Моя лодка тем временем, стелясь у дна, уже шустро улепётывала, уходя как можно дальше в глубь минного поля. Я стоял у поста акустика и управлял лодкой, слушая морские звуки. По бортам изредка слышался скрежет от минрепов, но обходилось, соскальзывали. Проявляя чудеса ловкости и везения, «Неуловимый» смог уйти в минное поле на глубину чуть больше километра, где я и положил его на грунт, приказав соблюдать тишину. Торопиться с перезарядкой торпедных аппаратов я не стал: успеем, пусть пока там успокоится всё. До нас хорошо доносился множественный грохот глубинных бомб.
При этом я наблюдал, что происходит на фарватере. «Гнейзенау» каким-то чудом проскочил выставленные мной мины и ушёл в залив, а там и в бухту.
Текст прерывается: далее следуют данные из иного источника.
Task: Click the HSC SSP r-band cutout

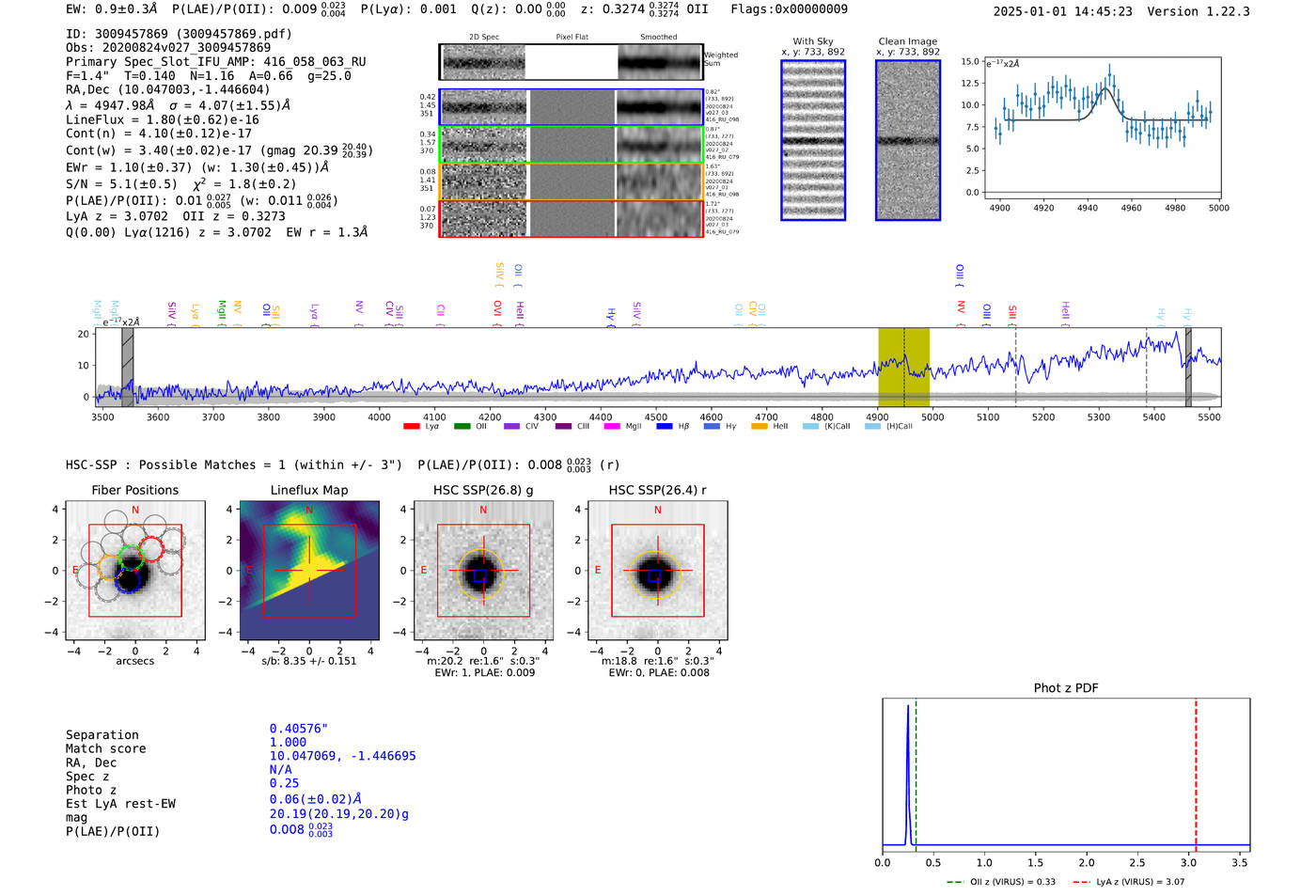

А вот «Тирпицу» не повезло, он разом зацепил две мои мины, которые пробили бреши в днище носовой части. Капитан, понимая, что не сможет удержать корабль на воде, повернул к берегу и инициировал ещё три мины, также установленные «Неуловимым», что спровоцировало подрыв артпогреба орудий носовой башни.
Дальше уже была агония. К слову, взрыв фактически оторвал носовую часть, так что, продержавшись на поверхности ещё две минуты, любимый линкор Гитлера лёг на каменистое дно на глубине сорока шести метров. «Лютцов» к этому моменту ещё держался на воде, хотя нос уже скрылся, а корма задиралась. Он лёг на дно через двадцать минут, у него глубина была сто тридцать метров.
Я снял наушники и сообщил команде:
– Товарищи, поздравляю, нами отправлены на дно линкор «Тирпиц», тяжёлый крейсер «Лютцов», два эсминца типа «Z» и корвет в оснащении противолодочного корабля. К сожалению, линейный корабль «Гнейзенау», получив от нас две торпеды в левый борт, успел уйти, миновав мины.
Команда активно радовалась, обнимая друг друга, но тихо: приказ соблюдать тишину на борту отменён не был. Я же, заполнив бортовой журнал, стал писать рапорт о том, что происходило: и то, что «Лютцов» на своей мине подорвался, и что «Тирпиц» уже на наших. В общем, довольно подробно описал бой.
Тут в дверь постучали, и ко мне в каюту вошёл особист. Получив моё разрешение, он взял мой рапорт, вдумчиво его прочитал, после чего неопределённо хмыкнул и поинтересовался:
– И откуда вы всё это знаете? Ведь не было подтверждения о затоплении кораблей, только звуки, которые вы слышали, и всё.
– Неважно откуда. Главное, всё так и было, сведения точные. Однако позвал я вас по другому поводу… Понимаете, неспокойно мне. Чуйка говорит, что не вернёмся мы из этого похода, а она меня ни разу не подводила. Верещать она начала ещё тогда, когда я получил приказ с союзниками взаимодействовать.